Duncan 2013 -- The Conceptual Framework of Quantum Field Theory

 Created: 11 Jun 2013  Modified: 23 Jun 2017   BibTeX Entry   RIS Citation  Print


I’m always interested in the conceptual structure of scientific theories, because in the social sciences we’re not good at putting theory together yet. We mainly borrow and adapt, but there are reasons why a specific theory performs well in a specific discipline to explain specific phenomena. In particular, I’m interested in how physical theory combines dynamical processes (which generate change through time in system state), with constraints that winnow down the possible number of models and theories to those which actually describe the world. And how physical theories often display different observable behavior when observed at different length or time scales.

All of these are issues we face in constructing evolutionary theory for human cultural variation.

Why quantum field theory? Because field theories are useful in that they describe the summed contributions of many locally interacting processes, to observables that can be measured at points in space and time. Field theories also describe the dynamics of the entire ensemble, given those local interactions. And quantum field theories have clear mechanisms by which observational scale is incorporated into models to give “effective theories” at particular length/energy scales. So despite its mathematical complexities, QFT is an excellent paradigm of the type of formal theory structure that might be useful for us in the evolutionary social sciences. It’s worth noting that Dodd and Ferguson (2009) employed this approach to population and epidemiological models, which is what stimulated my thinking here.

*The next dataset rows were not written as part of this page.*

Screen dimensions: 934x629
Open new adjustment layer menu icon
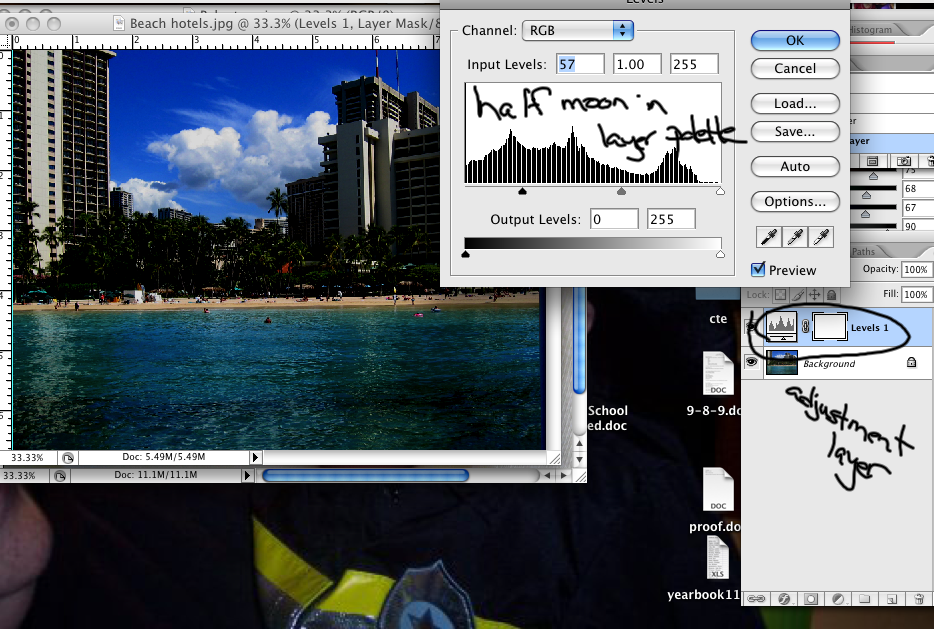[x=837, y=599]
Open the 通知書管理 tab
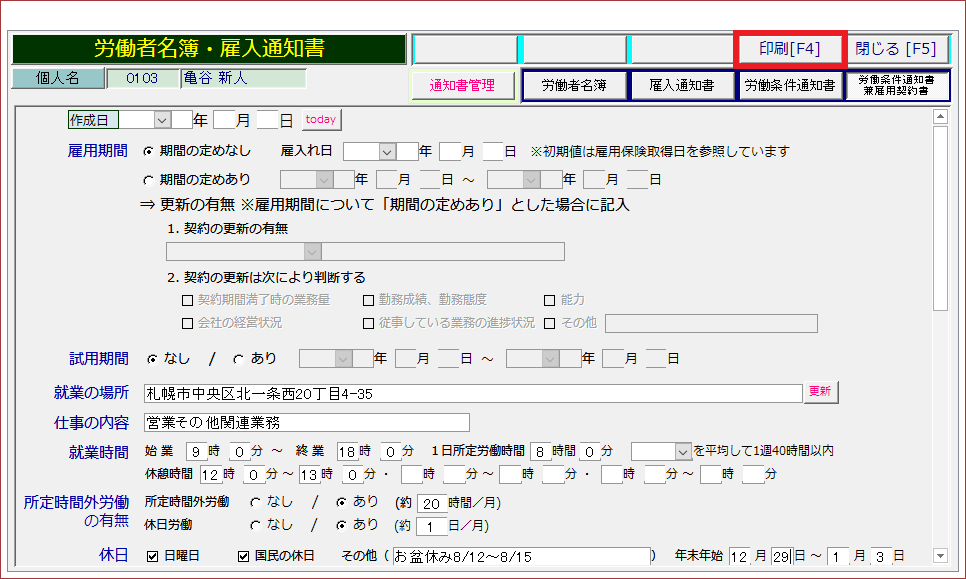 click(x=462, y=86)
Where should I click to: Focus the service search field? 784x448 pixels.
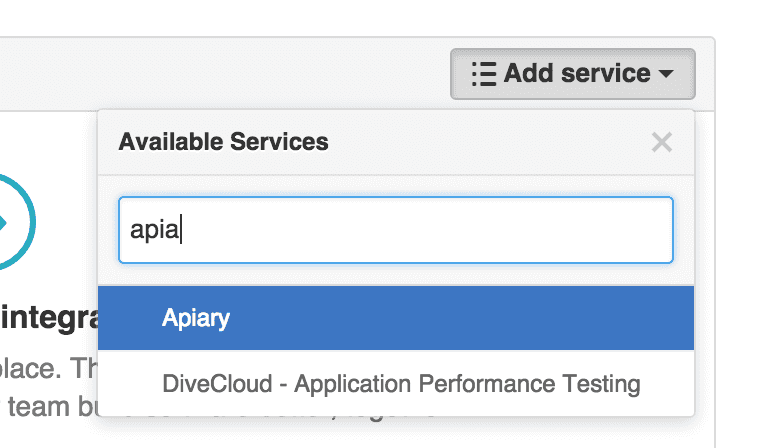[x=395, y=230]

Duncan’s book is unlike most QFT text in focusing specifically on the conceptual structure of the theory, rather than just teaching the models and methods, or the history of its development.

Components of QFT

Duncan notes that QFT is a combination of three “ingredients”:

  1. Dynamical theory – in this case, quantum mechanics. Specifies how to describe the state of objects in the world, how to interpret the formalisms describing their state and changes in that state, and how state can change.
  2. Symmetries – in this case, Lorentz invariance and various gauge symmetries. The role of symmetries is to explain why some state and evolution functions are allowable in a theory, as opposed to the infinity of possible functions. The symmetries of the Poincaré group, for example, generate the plethora of field equations one actually encounters (e.g., Dirac, Klein-Gordon), and provide the ingredients for constructing “allowable” Hamiltonians for the dynamical evolution of a system.
  3. Clustering or locality – in this case, the insensitivity of local processes to distant parts of the environment. QFT follows “Einstein causality,” in which causal influence can only travel within a light cone, and thus local processes are limited, and do not have to take into account global system state for every calculation.

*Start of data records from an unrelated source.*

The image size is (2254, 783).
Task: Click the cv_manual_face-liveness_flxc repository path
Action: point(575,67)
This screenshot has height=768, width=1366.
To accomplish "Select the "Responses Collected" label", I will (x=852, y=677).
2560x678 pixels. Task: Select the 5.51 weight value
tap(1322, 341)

Clustering is both a precondition for successful experiments, since we can never measure everything about the world, and a constraint on possible models. Duncan points out that although #1 and #2 above are widely considered to be the “ingredients” of modern fundamental physics, it’s really #3 that sharpens down the possible infinity of models consistent with these (i.e., all the “unphysical” models), to a single “physical” model which agrees with experiment.


Why am I fascinated by this – the conceptual structure of a theory very different than what we study in the evolutionary biology of culture?

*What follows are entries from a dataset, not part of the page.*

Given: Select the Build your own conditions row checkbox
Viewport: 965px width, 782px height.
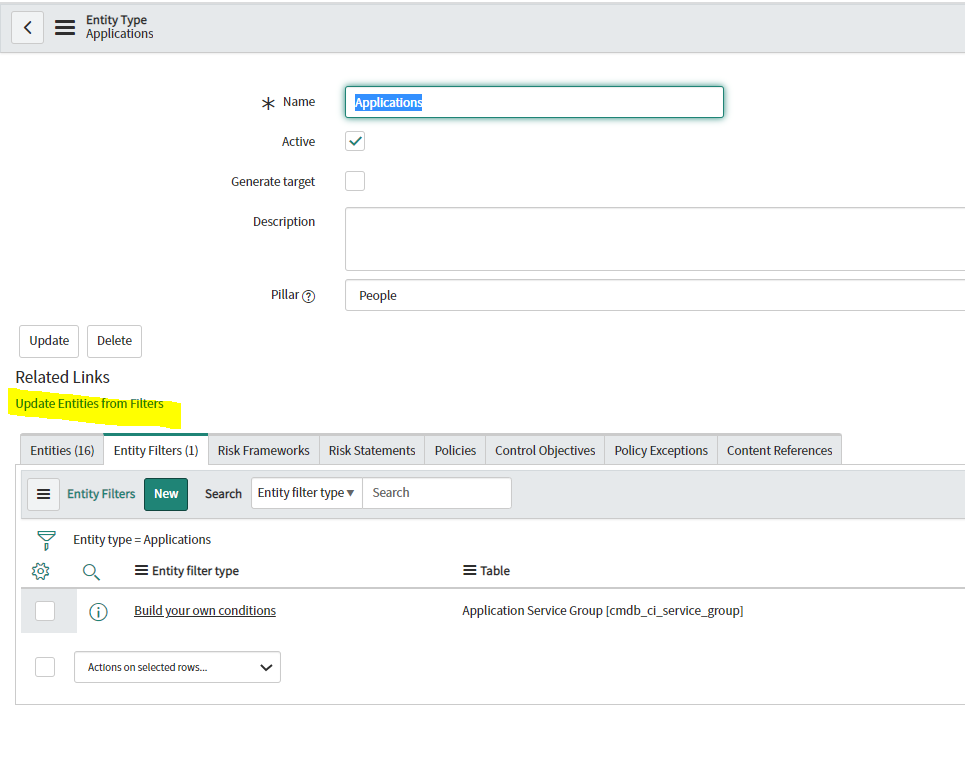Looking at the screenshot, I should (x=44, y=610).
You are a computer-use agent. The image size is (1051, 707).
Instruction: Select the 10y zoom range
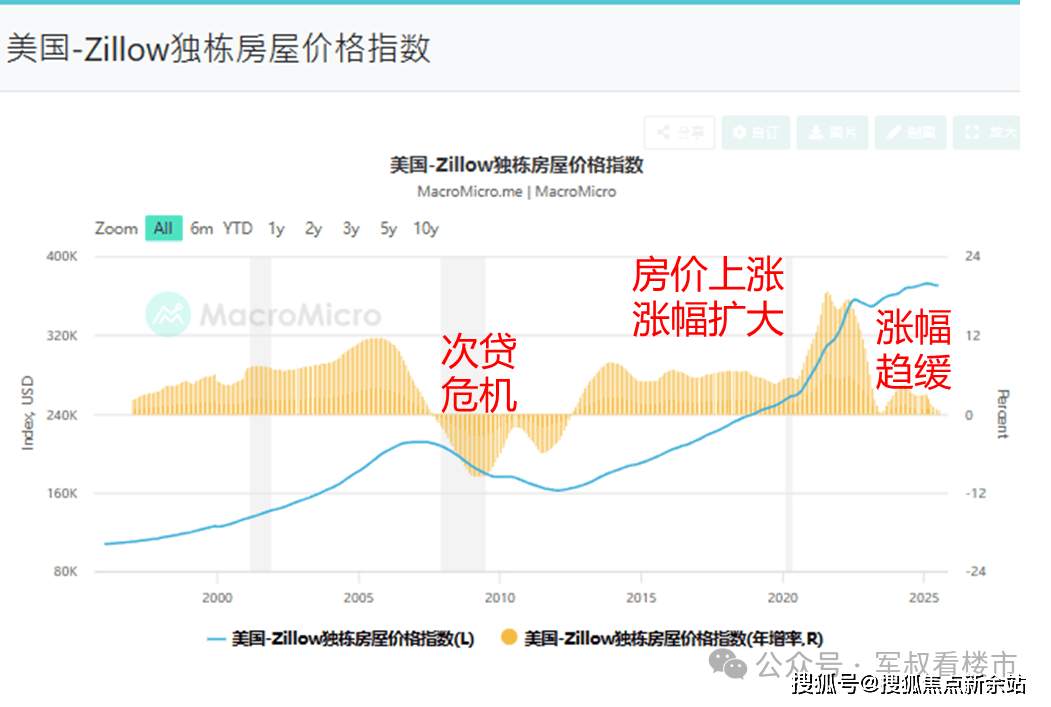pos(426,228)
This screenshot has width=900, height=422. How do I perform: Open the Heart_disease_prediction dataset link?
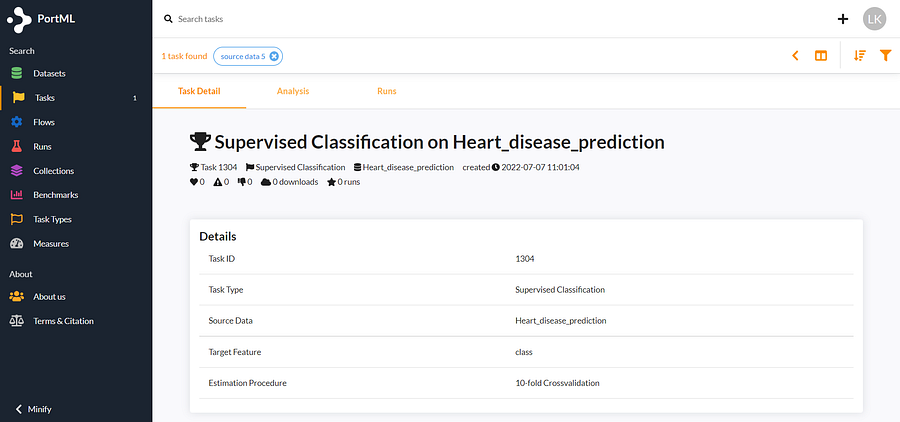[407, 167]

Part of it lies in the obvious parallels between some of the mathematical constructs. Evolutionary theory is an n-body interacting system, even if our simplest deterministic models in undergraduate population genetics do not reveal this. Evolution displays critical behavior, phase transitions, frustration and thus spin-glass-like behavior, and can sometimes be formulated in models straight out of statistical mechanics (and increasingly is).

But the deeper reason is that simple models of evolution (and cultural transmission) are too simple – too diffusionist – to capture the richness of behavior and the structure we see in our empirical data. What we lack are constraints that give us complexity. Perhaps the ways in which we interact in realistic social networks give us symmetries that constrain how the diffusion of traits can happen. Perhaps the modular structure of cultural information, skills, and objects give us symmetries that constrain how the diffusion of traits can happen. Taken together, perhaps these two sets of symmetries break up the otherwise smooth – like concentric ripples on a pond after throwing a stone – and wave-like diffusion models, and yield instead the complex patterns we see in real populations.

Perhaps. There are certainly other ways to talk about this issue of theory structure, and those with less of a “physics fascination” than I will certainly prefer them. I find physical theory a rich source of ideas, not about content, but about the conceptual structures we might use as we get beyond the “toy models” of our early explorations and try to build increasingly realistic theory about the evolution of culture.